Scandone started sailing the 2.4mR Paralympic class in 2004 and ultimately won the World Championship sailed in a fleet of able-bodied and disabled sailors including seven previous world champions and three Paralympic medalists. This result and his total domination of the class earned him the prestigious 2005 Rolex Sailor of the Year award.
McKinnon Tucker is no slouch either. Among her many accolades, she helped the United States qualify in the Sonar at the Athens Paralympics and was the first female ever to represent the United States at the Paralympics.
In fact, she is the first female ever to win a Paralympic sailing medal. "I'm very pleased to be the first woman ever to win a gold medal in Paralympic sailing."

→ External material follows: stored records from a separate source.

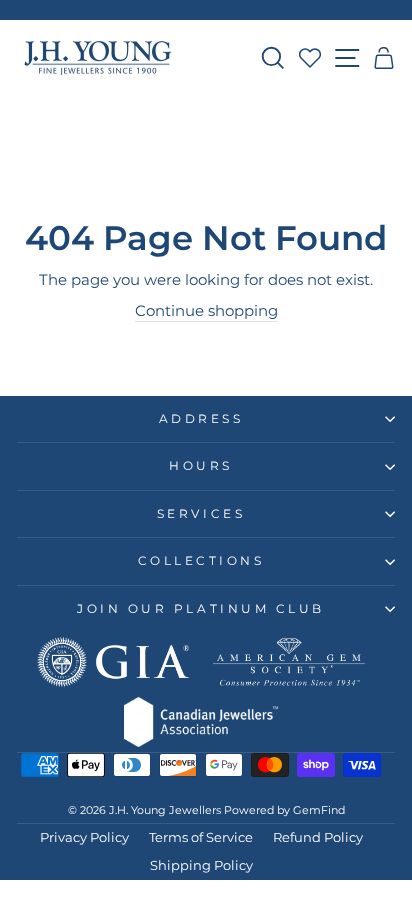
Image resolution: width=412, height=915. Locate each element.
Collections (201, 561)
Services (201, 514)
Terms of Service (201, 837)
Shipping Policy (201, 865)
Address (201, 419)
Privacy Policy (84, 837)
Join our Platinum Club (201, 609)
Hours (201, 466)
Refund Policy (318, 837)
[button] (384, 58)
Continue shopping (206, 311)
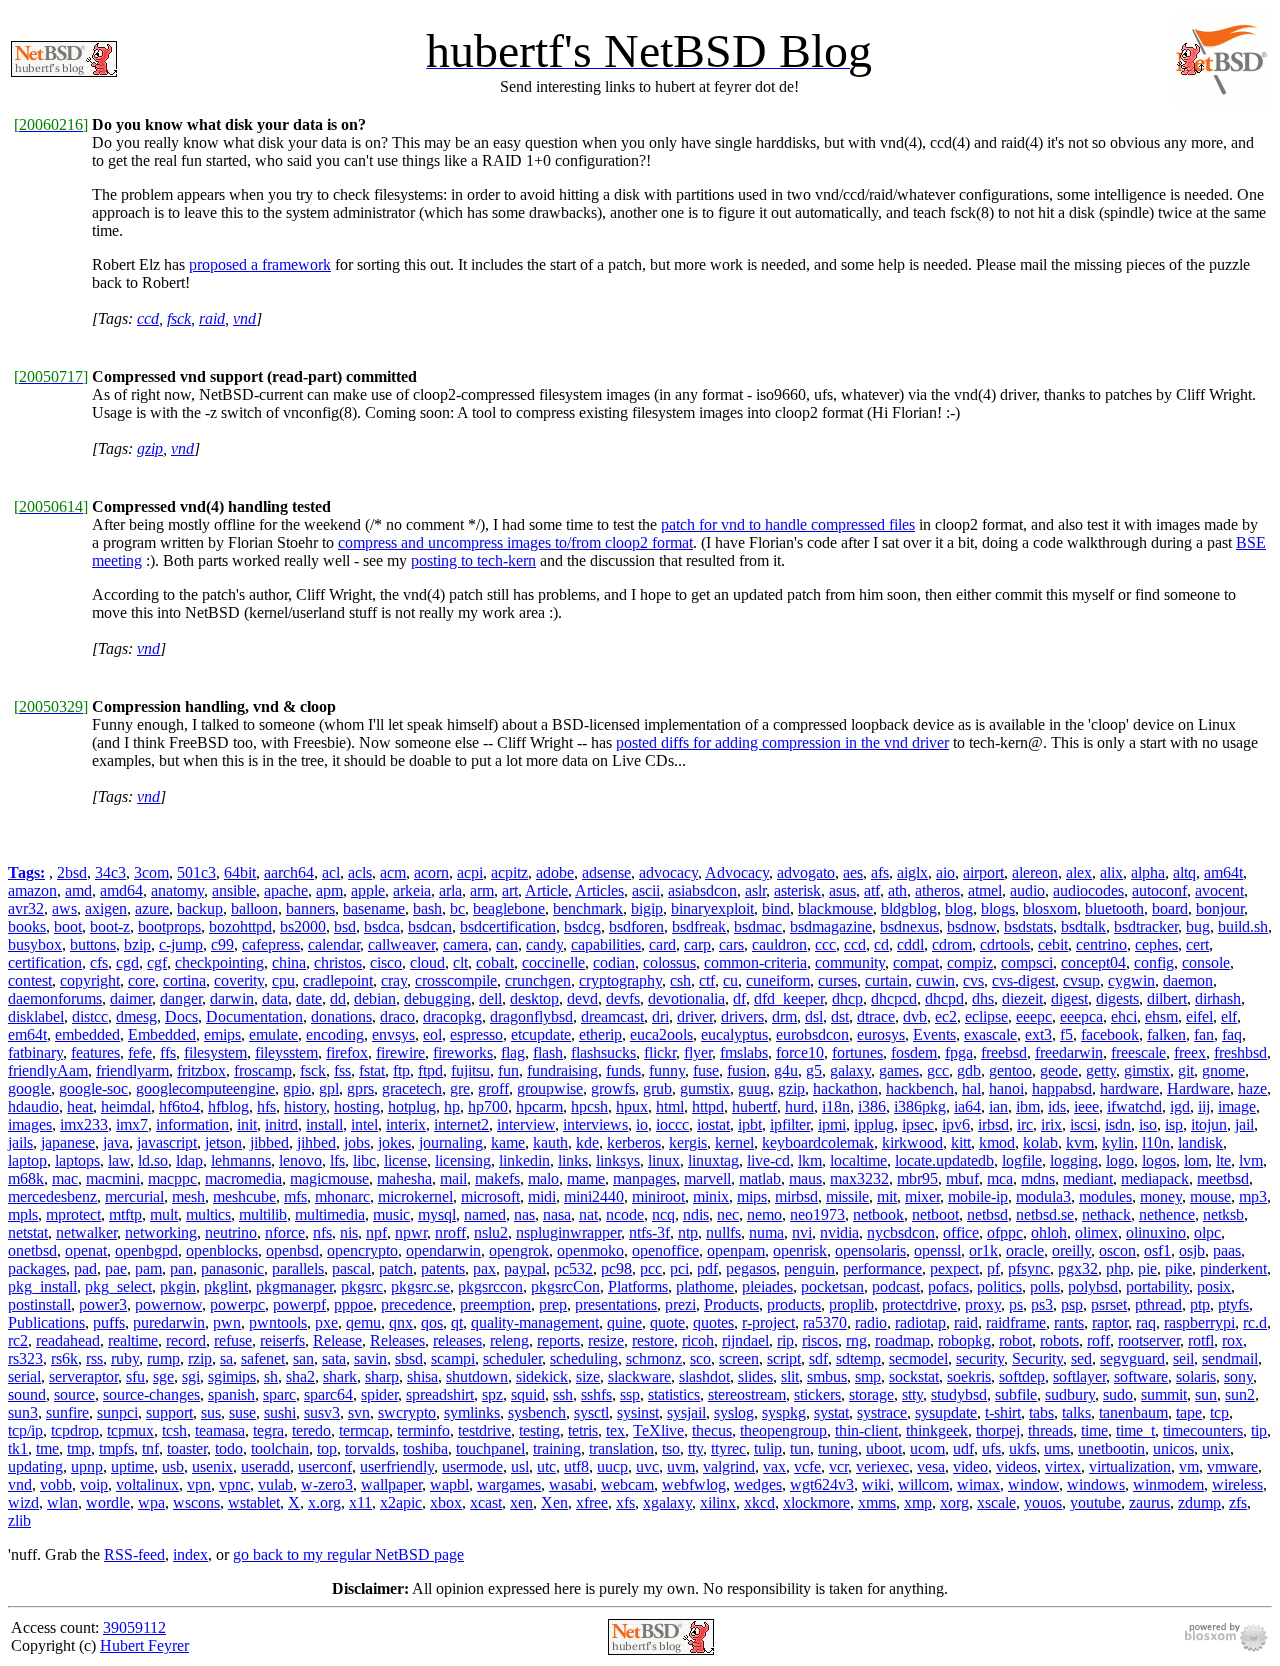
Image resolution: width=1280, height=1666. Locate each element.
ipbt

She also pointed out, "Today you will also see the first woman to ever win silver and bronze medals at Paralympics too -- and also in this class." She was right.
The Australian crew of Daniel Fitzgibbon/Rachael Cox moved back up into the silver medal slot today after giving their lead away to the Canadians (John McRoberts/Stacie Louttit) Friday.
In perfect 8-12 knot winds on a lumpy sea, Fitzgibbon steered the boat to a win in Race 9 and second place in Race 10 giving her and COX the silver, while the Canadian duo with whom they had battled all week, scored fourth and third places to win bronze.
Cox, who turned 33 today, said of her silver, "This is such a happy birthday gift for me today."
Fitzgibbon said, "The Canadians were so close to us all series, but we came out better. Both of us performed very well. We showed good consistency and our Australian spirit -- no easy giving up!"
The top three looked the likely medal contenders from day one, their experience showing as the week wore on, but perhaps appropriately, after winning the opening race of the series, Jia Hailiang/Yang Xiujuan (China) came back to win the final race also.